Table 3 survival rate effect of antimicrobial peptides on GCRV virus infected grass carp.

Item	Number of dead individuals	Number of surviving individuals	Survival rate
				Healthy control group	0	50	100％
PBS control group	1	49	98％
				Control group for counteracting toxic pathogen	43	7	14％
10ug/g antibacterial peptide group	9	41	82％
				15ug/g antibacterial peptide group	7	43	86％
20ug/g antibacterial peptide group	6	44	88％

As can be seen from table 3, when the scylla paramamosain anionic antimicrobial peptide is applied to fish feed for feeding, the effect of obviously improving the survival rate of the GCRV infected grass carp is achieved, which indicates that the antimicrobial peptide has a significant anti-GCRV virus effect in vivo, and the survival rate of the GCRV virus infected grass carp is higher with the increase of the concentration of the antimicrobial peptide.

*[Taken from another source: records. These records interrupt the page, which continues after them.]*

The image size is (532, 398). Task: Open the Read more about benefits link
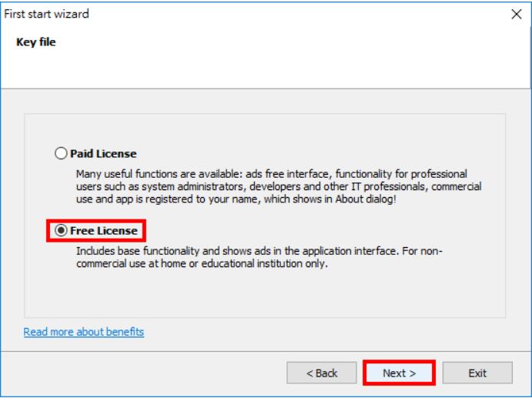click(84, 332)

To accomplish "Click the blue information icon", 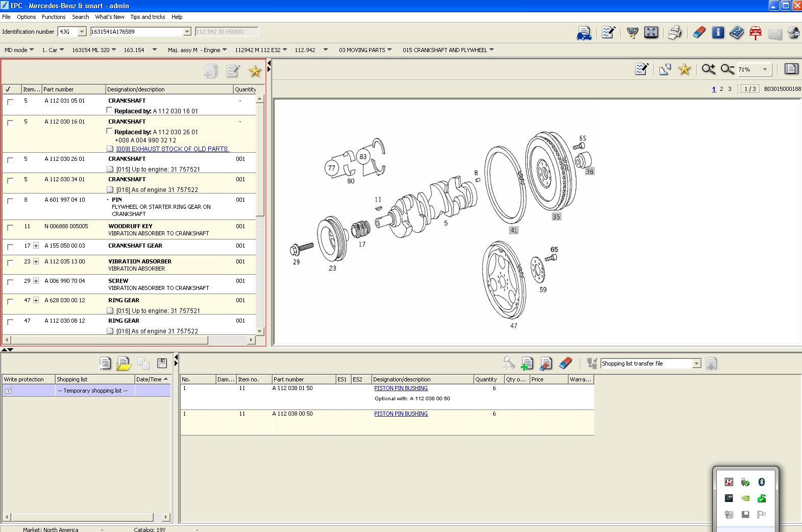I will (x=718, y=33).
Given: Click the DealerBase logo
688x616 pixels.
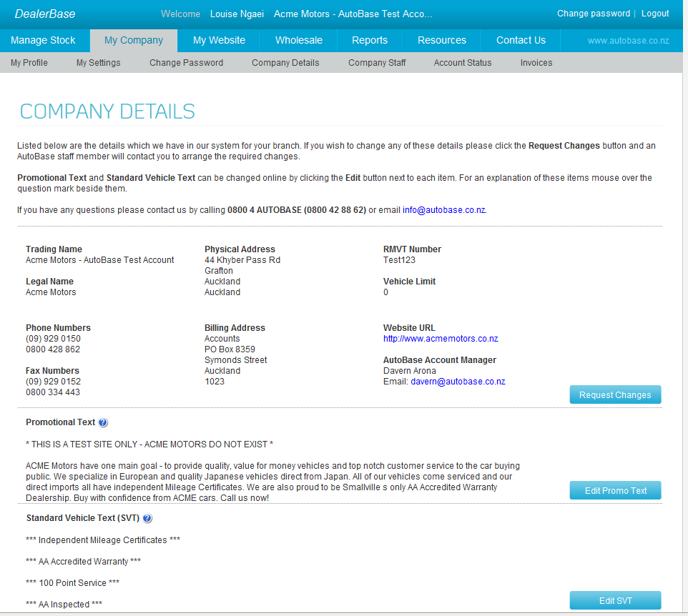Looking at the screenshot, I should (44, 14).
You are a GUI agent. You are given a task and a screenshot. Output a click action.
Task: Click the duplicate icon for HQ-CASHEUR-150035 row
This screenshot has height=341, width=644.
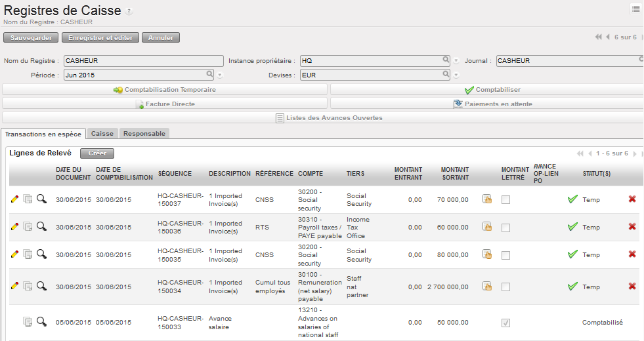pos(28,254)
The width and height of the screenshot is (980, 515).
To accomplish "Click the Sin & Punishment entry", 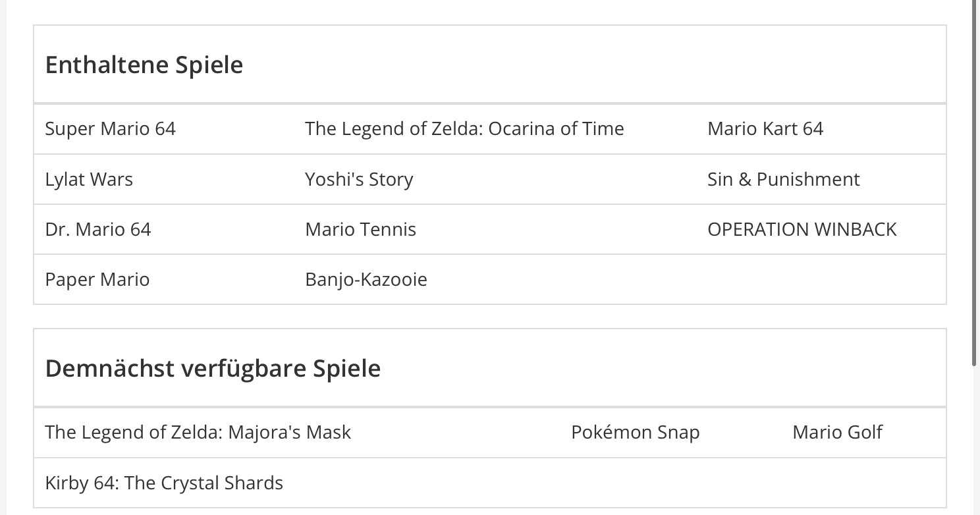I will 783,179.
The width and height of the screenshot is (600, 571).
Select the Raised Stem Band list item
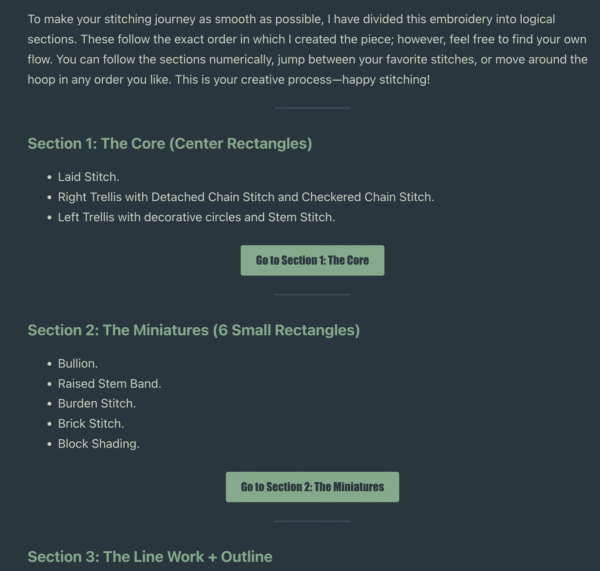point(109,384)
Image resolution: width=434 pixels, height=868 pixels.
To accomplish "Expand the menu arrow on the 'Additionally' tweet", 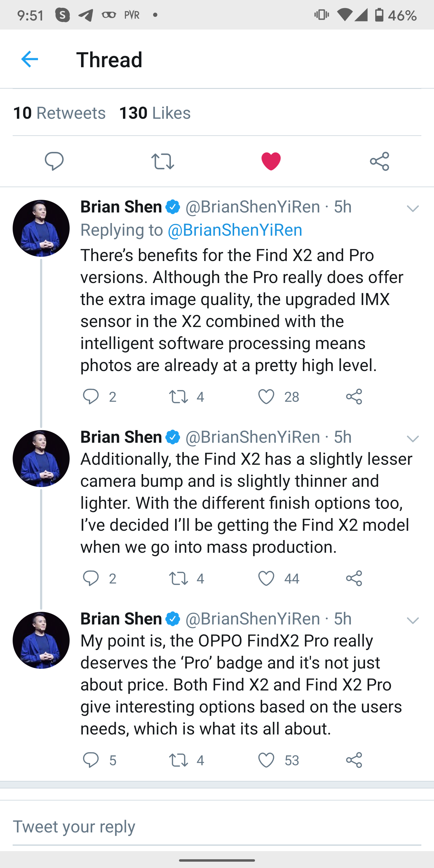I will 413,439.
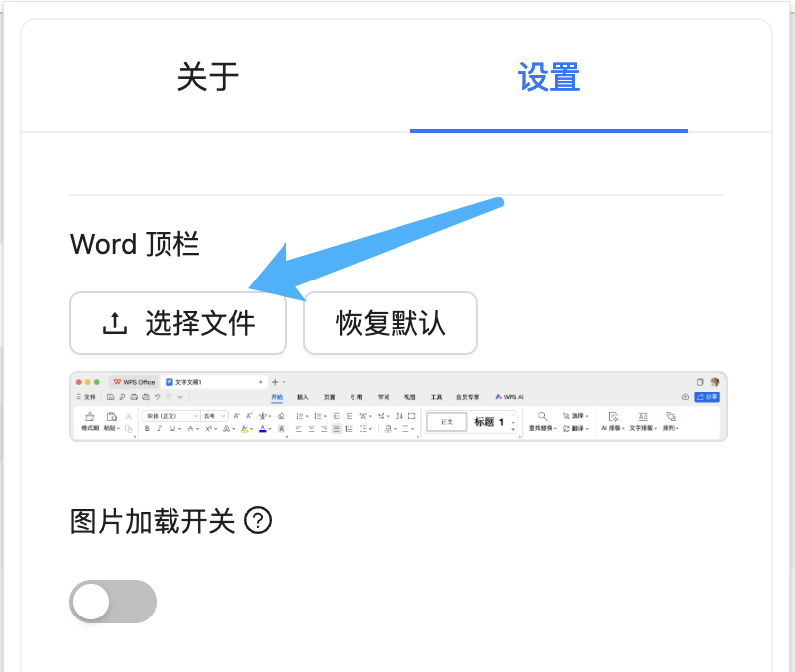Image resolution: width=795 pixels, height=672 pixels.
Task: Click the bold B icon in toolbar preview
Action: pyautogui.click(x=147, y=429)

It is noted that, herein, relational terms such as first and second, and the like may be used solely to distinguish one entity or action from another entity or action without necessarily requiring or implying any actual such relationship or order between such entities or actions. Also, the terms "comprises," "comprising," or any other variation thereof, are intended to cover a non-exclusive inclusion, such that a process, method, article, or terminal that comprises a list of elements does not include only those elements but may include other elements not expressly listed or inherent to such process, method, article, or terminal. Without further limitation, an element defined by the phrases "comprising … …" or "comprising … …" does not exclude the presence of additional elements in a process, method, article, or terminal that comprises the element. Further, herein, "greater than," "less than," "more than," and the like are understood to exclude the present numbers; the terms "above", "below", "within" and the like are to be understood as including the number.

Although the embodiments have been described, once the basic inventive concept is obtained, other variations and modifications of these embodiments can be made by those skilled in the art, so that the above embodiments are only examples of the present invention, and not intended to limit the scope of the present invention, and all the modifications of the equivalent structure or equivalent flow path using the present specification, or the direct or indirect application to other related fields are included in the scope of the present invention.